35S Pre-rRNA Processing Pathways. The figure illustrates the 45S pre-rRNA and cleavage sites in the ETS and ITS sequences. In the current models, the 5′ETS of 45S pre-rRNAs is trimmed by XRN2 before being cleaved at the P site by a nucleolin-U3 snoRNP complex. The 3′ETS is cleaved by the RNase III endonuclease, RTL2. Structural rRNAs are methylated by C/D snoRNP (2-O-ribose methylation) or pseudouridylated by H/ACA snoRNP complexes. The resulting 35S(P) pre-rRNA follows either pathway 1, 5′ETS-first (minor), pathway 2, ITS1-first (major), or pathway 3, ITS2-first. Specific processing events in pathway 1, 2, or 3 are shown in the boxes. The characterized protein factors required for RNA modification (C/D and H/ACA snoRNP and TRL), endonucleolytic cleavages (nucleolin-U3 snoRNP, RTL2, and NOB1), or exonucleolytic cleavages (XRN2, AtRRP6L2, and AtRRP41) are indicated.

Figure 4.

Model for Processome Assembly and the Maturation of Pre-40S Particles in Arabidopsis. The picture illustrates UtpA (green), UtpB (blue), UtpC (yellow), U3 snoRNP (violet), Dbp4/Enp2/Brf2 (pink), and Mpp10/Imp3/Imp4 (brown) subcomplexes. Arabidopsis homologs (NuGWD1/Utp5, Nucleolin/Nrs1, Utp25, THAL1/Utp3, RH57/Rock1, RH10/Rrp3, and SW3/Dbp8) or specific (PCP1/2) factors that interact with processome factors or subunits are represented in dark blue. Arabidopsis homologs that interact with the processome and are required for pre-40S maturation and transport are represented in red.
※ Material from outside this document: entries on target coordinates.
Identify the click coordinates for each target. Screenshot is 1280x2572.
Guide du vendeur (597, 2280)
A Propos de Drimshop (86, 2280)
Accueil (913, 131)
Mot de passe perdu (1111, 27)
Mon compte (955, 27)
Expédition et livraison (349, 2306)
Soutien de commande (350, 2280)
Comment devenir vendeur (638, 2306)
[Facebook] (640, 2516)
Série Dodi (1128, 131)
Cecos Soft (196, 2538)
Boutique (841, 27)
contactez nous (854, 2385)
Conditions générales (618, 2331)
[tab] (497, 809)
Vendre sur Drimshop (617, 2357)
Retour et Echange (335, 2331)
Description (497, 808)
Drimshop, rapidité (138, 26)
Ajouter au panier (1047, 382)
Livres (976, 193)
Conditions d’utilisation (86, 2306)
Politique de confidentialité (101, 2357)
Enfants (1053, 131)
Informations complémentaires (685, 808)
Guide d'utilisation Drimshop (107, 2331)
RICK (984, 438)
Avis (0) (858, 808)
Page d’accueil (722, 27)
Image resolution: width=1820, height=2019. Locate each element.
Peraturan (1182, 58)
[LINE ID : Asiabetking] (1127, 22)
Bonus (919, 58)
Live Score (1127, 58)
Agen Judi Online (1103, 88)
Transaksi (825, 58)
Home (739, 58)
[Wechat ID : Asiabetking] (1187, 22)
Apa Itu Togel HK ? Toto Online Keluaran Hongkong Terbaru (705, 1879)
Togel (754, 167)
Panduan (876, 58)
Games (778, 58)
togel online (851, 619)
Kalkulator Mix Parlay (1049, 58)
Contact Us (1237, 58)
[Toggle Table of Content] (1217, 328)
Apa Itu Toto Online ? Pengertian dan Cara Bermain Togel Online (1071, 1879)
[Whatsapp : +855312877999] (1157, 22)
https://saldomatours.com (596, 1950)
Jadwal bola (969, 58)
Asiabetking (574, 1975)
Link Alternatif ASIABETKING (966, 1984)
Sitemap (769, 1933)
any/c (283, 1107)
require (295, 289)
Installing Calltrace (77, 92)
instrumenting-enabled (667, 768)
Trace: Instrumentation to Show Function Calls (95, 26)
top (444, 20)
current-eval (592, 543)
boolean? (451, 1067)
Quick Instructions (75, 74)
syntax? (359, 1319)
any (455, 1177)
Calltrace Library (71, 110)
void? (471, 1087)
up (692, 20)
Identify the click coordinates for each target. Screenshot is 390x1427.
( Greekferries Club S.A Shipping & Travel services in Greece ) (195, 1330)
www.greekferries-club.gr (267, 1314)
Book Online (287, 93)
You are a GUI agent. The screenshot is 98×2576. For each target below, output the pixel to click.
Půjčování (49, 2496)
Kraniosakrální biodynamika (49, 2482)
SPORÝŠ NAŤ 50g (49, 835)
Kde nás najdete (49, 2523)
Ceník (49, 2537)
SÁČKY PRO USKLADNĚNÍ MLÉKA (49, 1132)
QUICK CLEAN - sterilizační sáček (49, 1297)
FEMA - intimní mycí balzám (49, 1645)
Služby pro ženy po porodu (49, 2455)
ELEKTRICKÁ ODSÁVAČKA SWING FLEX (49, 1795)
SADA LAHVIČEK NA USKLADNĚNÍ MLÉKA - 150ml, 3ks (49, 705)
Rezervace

Known or predicted Arabidopsis homologs are labeled in white and those not yet identified in black. The anticipated assembly of pre-60S particles on nascent pre-RNA is shown. Assembly might initiate on full-length rRNA precursor or after cleavage at A₂/A₃ sites that release processome factor precursors and pre-40S particles. The figure was adapted and drawn from models of the assembly steps of the 90S/SSU-processome and pre-40S in yeast and mammalian cells (Soltanieh et al., 2014; Cerezo et al., 2019). Accession numbers for all the Arabidopsis factors are provided in Supplemental Data Set 2.

Figure 5.

Model for the Assembly and Maturation of Pre-60S Particles in Arabidopsis. The picture illustrates the so-called yeast 60S particle in the nucleolus (Ssf1 and Nsa), nucleoplasm (Arx1/Rsa4, Rix1/Rea1, and Arx1/Nmd3/Mex67), and cytoplasm (Lsg1). Arabidopsis homologs of yeast processome factors and subcomplexes (blue and violet), protein export (red), and GTPase (orange) activities are represented. Those not yet identified are shown in gray. Plant GTS1, orthologous to human WDR39, is represented in dark green. The figure was adapted and drawn from simplified models of the assembly steps of the 60S particles in yeast (Shchepachev and Tollervey, 2016; Kressler et al., 2017). Accession numbers for all the Arabidopsis factors are provided in Supplemental Data Set 4.